- Text segment -
==========

Gaza: "human shield" action halts Israeli air raid
From Reuters, Nov. 20:
GAZA - Israel's air force cancelled a planned raid on the home of a Gaza militant on Sunday after hundreds of Palestinians barricaded themselves inside the building, an Israeli military spokesman and witnesses said.
Hours after the "human shield" protest, an Israeli aircraft attacked a car carrying Hamas militants on a crowded Gaza City street. Hospital officials said an elderly passerby died of his wounds after being hit in the strike.
Medical workers said the two men in the vehicle and two other passersby were wounded.
Israeli Defence Minister Amir Peretz spoke on Sunday with Palestinian President Mahmoud Abbas by phone and urged him to take steps to stop militants firing rockets into Israel, a Defence Ministry spokeswoman said.
"The defence minister told (Abbas) Israel will not tolerate continued rocket fire," she said, adding they would speak again.
A senior Palestinian official said Abbas had called for a "mutual ceasefire" in Gaza and the West Bank. Peretz, the official said, told Abbas: "There will be no ceasefire as long as rockets fall on our cities and towns."
Peretz and Abbas last spoke in October.
Israel has stepped up attacks in northern Gaza since a Palestinian rocket strike killed an Israeli woman and seriously wounded a man in the Israeli town of Sderot on Friday.
Israel had issued a warning to the family of a militant of the Popular Resistance Committees (PRC) in Jabalya refugee camp to evacuate their home because it would be bombed, the spokesman and Palestinian witnesses said.
The PRC is one of several militant groups behind daily rocket attacks from Gaza against southern Israel.
Hundreds of neighbours and protesters gathered at the site, many barricading themselves inside the house, witnesses said.
"Death to America and death to Israel," the crowd chanted.
An Israeli military spokesman confirmed the raid had been called off because of the gathering.
"We differentiate between innocent people and terrorists," the spokesman said, vowing Israel would continue its strikes against militants and accusing gunmen of using civilians in Jabalya as human shields.

==========

- Exercise data -
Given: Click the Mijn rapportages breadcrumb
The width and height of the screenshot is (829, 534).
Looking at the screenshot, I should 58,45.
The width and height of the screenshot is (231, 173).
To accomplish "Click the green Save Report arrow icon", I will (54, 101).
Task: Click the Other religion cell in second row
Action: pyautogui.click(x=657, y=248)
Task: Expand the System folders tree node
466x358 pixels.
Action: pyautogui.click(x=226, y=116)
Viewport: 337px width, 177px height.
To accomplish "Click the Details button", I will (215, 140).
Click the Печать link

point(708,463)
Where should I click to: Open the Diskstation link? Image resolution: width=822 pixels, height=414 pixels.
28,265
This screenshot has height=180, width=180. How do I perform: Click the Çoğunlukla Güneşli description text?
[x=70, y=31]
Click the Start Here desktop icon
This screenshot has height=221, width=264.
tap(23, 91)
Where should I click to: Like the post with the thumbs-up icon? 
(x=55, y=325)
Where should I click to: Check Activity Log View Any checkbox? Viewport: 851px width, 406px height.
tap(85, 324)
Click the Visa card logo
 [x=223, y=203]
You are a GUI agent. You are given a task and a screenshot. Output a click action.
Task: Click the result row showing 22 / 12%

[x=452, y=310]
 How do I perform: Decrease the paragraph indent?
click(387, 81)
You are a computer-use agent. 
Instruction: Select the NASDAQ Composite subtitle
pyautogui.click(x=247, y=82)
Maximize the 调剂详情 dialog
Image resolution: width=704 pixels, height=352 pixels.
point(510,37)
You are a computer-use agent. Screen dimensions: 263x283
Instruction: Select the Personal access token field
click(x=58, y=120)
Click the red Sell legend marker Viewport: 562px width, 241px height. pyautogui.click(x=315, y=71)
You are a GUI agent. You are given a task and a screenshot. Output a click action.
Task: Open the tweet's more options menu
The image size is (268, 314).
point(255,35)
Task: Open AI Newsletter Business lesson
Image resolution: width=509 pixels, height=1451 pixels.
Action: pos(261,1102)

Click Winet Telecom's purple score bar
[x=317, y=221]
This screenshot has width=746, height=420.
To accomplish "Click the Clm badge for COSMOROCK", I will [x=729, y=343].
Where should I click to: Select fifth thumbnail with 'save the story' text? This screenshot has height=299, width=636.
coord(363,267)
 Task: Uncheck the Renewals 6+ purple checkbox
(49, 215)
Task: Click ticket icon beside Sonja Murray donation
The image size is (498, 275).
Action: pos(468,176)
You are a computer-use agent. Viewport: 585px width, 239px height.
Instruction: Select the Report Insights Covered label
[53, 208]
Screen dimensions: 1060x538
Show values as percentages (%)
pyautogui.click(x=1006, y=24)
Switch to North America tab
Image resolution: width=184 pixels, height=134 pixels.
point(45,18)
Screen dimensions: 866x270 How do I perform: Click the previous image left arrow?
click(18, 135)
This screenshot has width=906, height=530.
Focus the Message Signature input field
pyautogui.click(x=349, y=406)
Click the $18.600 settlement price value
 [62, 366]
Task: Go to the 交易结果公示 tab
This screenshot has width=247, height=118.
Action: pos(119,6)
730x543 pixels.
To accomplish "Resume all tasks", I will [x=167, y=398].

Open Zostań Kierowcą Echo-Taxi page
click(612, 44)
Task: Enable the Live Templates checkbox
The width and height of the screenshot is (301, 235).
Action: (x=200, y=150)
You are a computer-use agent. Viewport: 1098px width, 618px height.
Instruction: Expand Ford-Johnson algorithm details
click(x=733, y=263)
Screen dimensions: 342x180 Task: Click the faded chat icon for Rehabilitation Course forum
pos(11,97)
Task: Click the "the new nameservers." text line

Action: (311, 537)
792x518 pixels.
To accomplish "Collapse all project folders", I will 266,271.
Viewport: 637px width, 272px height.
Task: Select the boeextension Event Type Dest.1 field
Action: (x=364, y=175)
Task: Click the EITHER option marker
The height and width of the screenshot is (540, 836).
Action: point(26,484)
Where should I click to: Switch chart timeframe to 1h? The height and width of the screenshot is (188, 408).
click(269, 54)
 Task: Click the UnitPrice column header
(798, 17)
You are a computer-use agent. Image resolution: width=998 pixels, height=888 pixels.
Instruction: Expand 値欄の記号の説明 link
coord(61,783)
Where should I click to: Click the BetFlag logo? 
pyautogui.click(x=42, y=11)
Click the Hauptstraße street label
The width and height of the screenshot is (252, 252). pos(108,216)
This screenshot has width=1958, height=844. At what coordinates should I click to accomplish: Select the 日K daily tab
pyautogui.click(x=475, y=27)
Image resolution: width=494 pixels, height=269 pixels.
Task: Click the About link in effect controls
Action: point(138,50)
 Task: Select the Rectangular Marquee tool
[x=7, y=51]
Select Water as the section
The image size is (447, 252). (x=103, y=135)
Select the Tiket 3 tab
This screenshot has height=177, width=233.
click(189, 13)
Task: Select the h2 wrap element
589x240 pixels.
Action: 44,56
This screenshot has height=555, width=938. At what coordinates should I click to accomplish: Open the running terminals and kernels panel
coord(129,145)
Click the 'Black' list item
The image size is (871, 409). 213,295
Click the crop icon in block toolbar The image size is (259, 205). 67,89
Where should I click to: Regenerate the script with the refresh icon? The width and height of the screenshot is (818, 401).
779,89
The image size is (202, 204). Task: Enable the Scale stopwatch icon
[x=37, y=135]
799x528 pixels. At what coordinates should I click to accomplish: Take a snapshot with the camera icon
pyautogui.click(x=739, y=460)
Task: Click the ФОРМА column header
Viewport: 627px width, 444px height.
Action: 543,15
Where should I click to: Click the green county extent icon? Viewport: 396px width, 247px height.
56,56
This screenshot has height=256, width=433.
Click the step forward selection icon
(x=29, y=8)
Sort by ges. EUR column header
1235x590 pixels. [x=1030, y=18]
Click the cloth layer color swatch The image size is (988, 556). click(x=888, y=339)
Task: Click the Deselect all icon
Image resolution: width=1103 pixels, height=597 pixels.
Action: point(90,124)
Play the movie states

==========

- Task 1 -
Reproduce the Reuters report on the Gaza air raid from "The PRC is one" up to and including "house, witnesses said.".
- Task 2 -
Extend the Reuters report on the Gaza air raid past its final sentence.
The records are separate from the Reuters report on the Gaza air raid.

- Response 1 -
The PRC is one of several militant groups behind daily rocket attacks from Gaza against southern Israel.
Hundreds of neighbours and protesters gathered at the site, many barricading themselves inside the house, witnesses said.

- Response 2 -
Unity government
Prime Minister Ismail Haniyeh of Hamas visited Jabalya and called the protest a message to the U.N. Security Council, where the United States on Nov. 12 vetoed a resolution condemning Israeli military actions in Gaza.
Turning to the formation of a unity government, he said Hamas's participation hinged on securing guarantees that Western economic sanctions would end once a new administration of technocrats was in place.
Addressing his cabinet in Jerusalem, Israeli Prime Minister Ehud Olmert described such a government of non-political professionals as "make-believe", a senior Israeli official said.
"It is a political agreement between Hamas and Fatah that serves their interests," Olmert said, according to the official.
Palestinians hope a unity government that Hamas and Abbas's Fatah faction have been trying to form can lead to a resumption of the direct financial aid Western nations suspended after the Islamist group came to power in March.
But Hamas, which is dedicated to Israel's destruction and says it has a legitimate right to fight occupation, has rejected Western demands to renounce violence, recognise the Jewish state and accept existing interim peace deals.
Israel has been under pressure to avoid civilian casualties after an artillery shell killed 19 people, all non-combatants, in Gaza on Nov. 8. Israel apologised for the civilian deaths and said a technical fault caused a targeting error.